И ветви, и темнеющая жухлая листва, и белые прогалины ствола говорили о том, что время Мать-древа подходило к концу. К слову, имя этого огромного величественного растения имело опосредованное отношение к материнству. Не смотря на минувшие тысячи лет после своего зарождения, оно не дало даже побега, не говоря о миллионах семян, что должны были бы явиться на свет. Дерево, возвышающееся над всем, само себя так именовало. А возразить давно уже было некому. Дело в том, что желание Мать-древа, о котором вечность шелестели зеленые листья в его кроне, единолично владеть этим миром, исполнилось. И установившийся новый порядок оставался нерушимым до недавнего времени. До момента прозрения. Простая, но, словно, недоступная ранее мысль пронзила все существо древа от кончиков корней и до самой макушки. О том, что величие можно познать лишь в сравнении, о том, что некому этим величием восхититься, если нет никого рядом. Тогда-то и проявило себя страшное проклятие.

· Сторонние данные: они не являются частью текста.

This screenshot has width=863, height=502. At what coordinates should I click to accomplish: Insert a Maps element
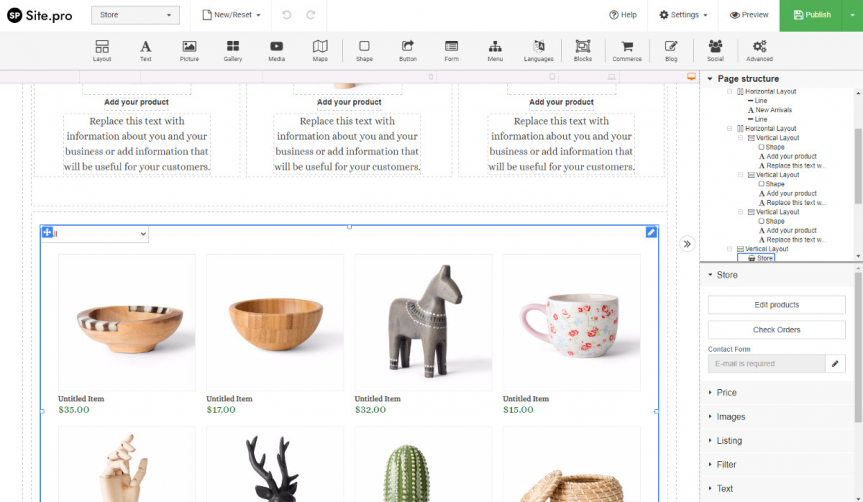[320, 50]
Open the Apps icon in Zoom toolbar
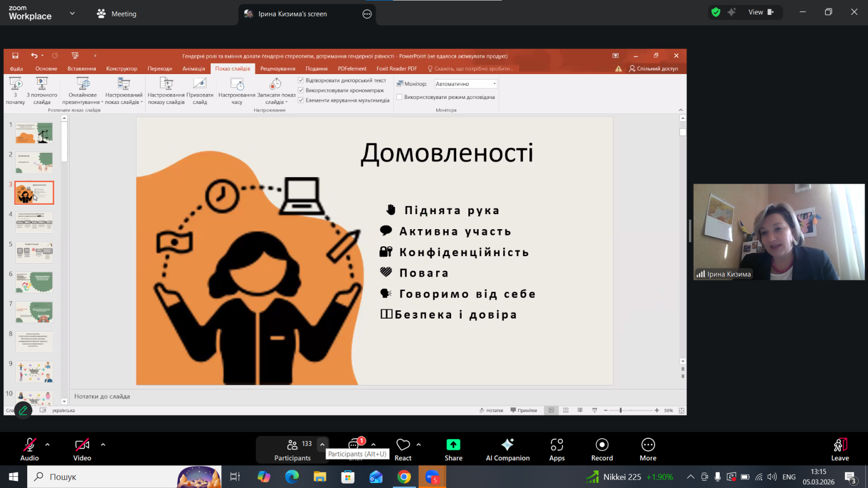 [556, 445]
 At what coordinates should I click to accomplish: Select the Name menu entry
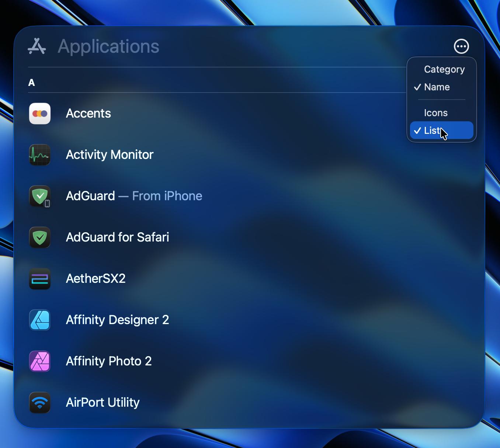pos(437,87)
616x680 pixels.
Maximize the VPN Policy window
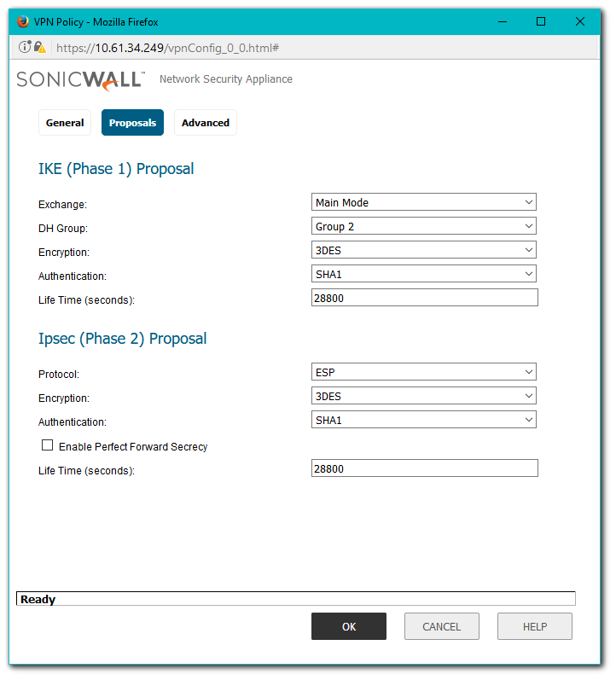click(541, 22)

Раз за разом великое дерево распускало прекрасные, как небо цветки и опыляло их ветром, давая ему начало в сердце громадной зеленой кроны. Завязывались плоды, зрели семена. И каждый раз вслед за этим прилетали страшные черные птицы. Огромная стая, заслоняющая крыльями небо. Черными клинками сверкали прямые и крепкие, словно из стали, клювы. А хищные острые когти целились прямо в мягкую сердцевину древа, игнорируя защиту коры. Птицы медленно приближались, начинали кружить, а затем одновременно кидались вниз, все как одна. Вороны рвали плоть, пожирали семена, сбивали мощными крыльями листья, разрывали плоды. И так каждый раз. Едва спадает цвет, едва начнет зарождаться жизнь, тут же скрываются за горизонтом оба солнца, темнеет небо, восходит над Мать-древом убывающая луна и летит воронье. Исполняется проклятие, замыкается круг.

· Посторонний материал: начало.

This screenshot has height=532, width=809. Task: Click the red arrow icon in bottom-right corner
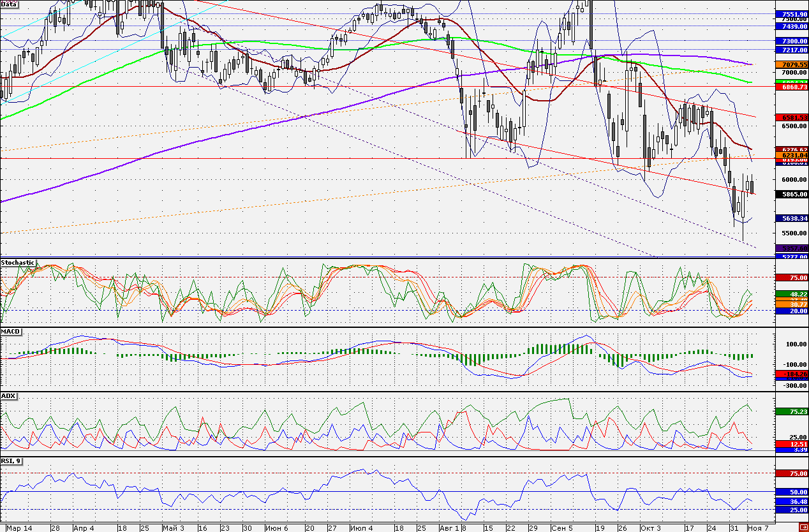point(803,527)
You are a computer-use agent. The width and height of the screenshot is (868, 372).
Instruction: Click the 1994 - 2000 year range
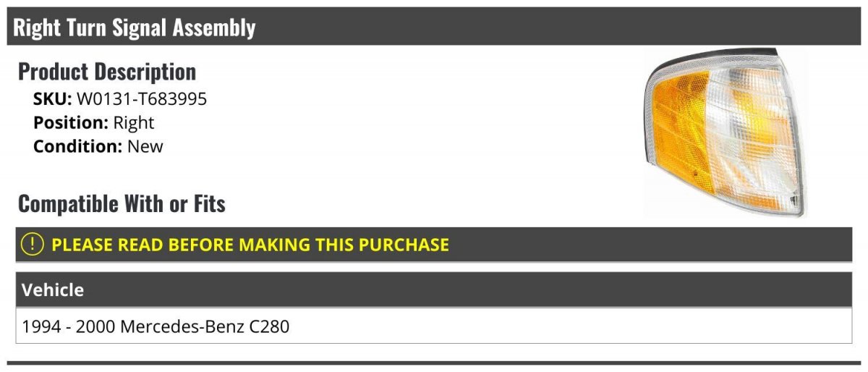pos(69,326)
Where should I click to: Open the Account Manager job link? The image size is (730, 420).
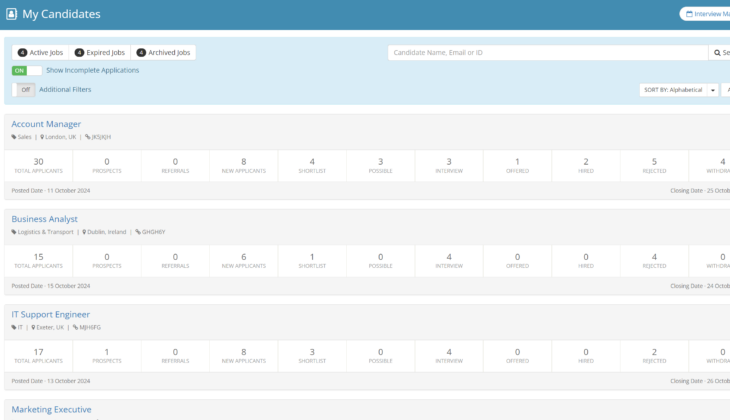click(x=46, y=124)
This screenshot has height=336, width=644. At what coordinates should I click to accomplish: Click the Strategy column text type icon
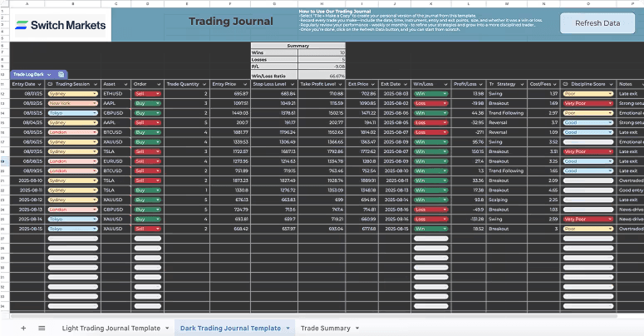(x=492, y=84)
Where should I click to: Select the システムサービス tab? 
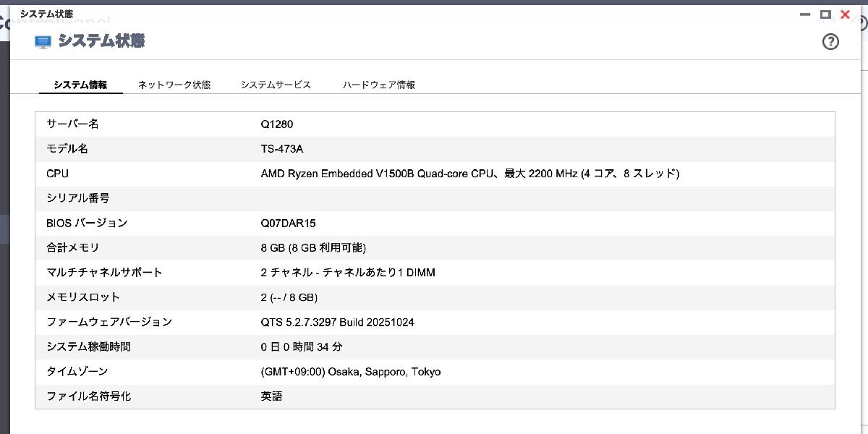[x=276, y=85]
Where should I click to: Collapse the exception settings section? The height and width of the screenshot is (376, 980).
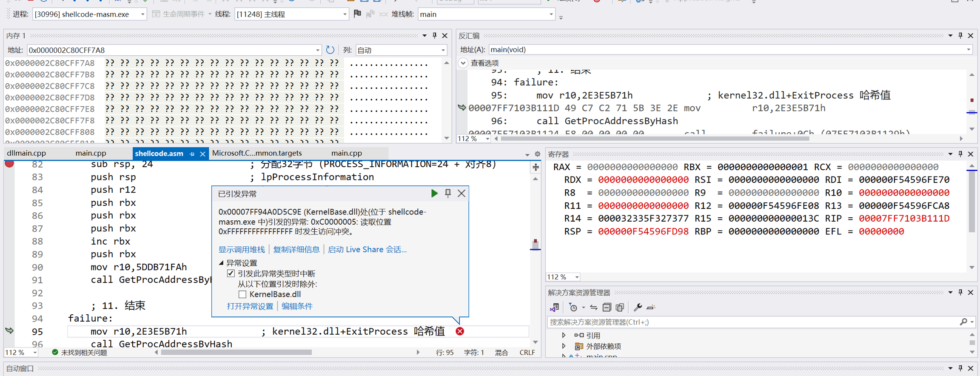click(221, 263)
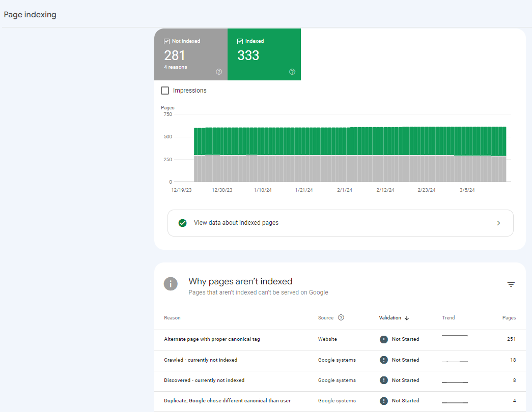Open the table filter icon
532x412 pixels.
(511, 285)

Два светила вновь поднимаются над горизонтом, как только исчезает из вида последняя птица, и занимают свою часть неба. Когда-то давно, тысячи лет назад, обе звезды были единым солнцем. Мать-древо, уже тогда высившееся над землей целую вечность, невзлюбило темные холодные ночи, когда некому было его согреть. Жаркие дни же грозили губительным зноем, и вновь никого не было рядом, способного отбросить хотя бы легкую тень, преисполненную приятной прохладой. Тогда Мать-древо показало насколько велика его воля. В тот день ужасающая вспышка озарила весь небосвод. И не было возможности взглянуть ввысь, мгновенно не ослепнув. А если бы нашелся способный устоять, то он увидел бы черную полосу, медленно ползущую от одного края солнечного круга к другому. Древо будто под страшным ураганом клонилось к земле, шумело листьями, скрипело. А солнце в этот момент разрывалось на две части, растягиваясь и отделяясь там, где проходила полоса. Две половины еще какое-то время тянулись друг к другу, не желая отделяться, но все быстрее рвались последние связи. Еще сильнее зашелестело дерево и пара светил устремилась в противоположные стороны. Вечный рассвет затаился далеко на востоке, и вечный закат обосновался на западе. Небо навсегда озарилось золотисто-розовым светом.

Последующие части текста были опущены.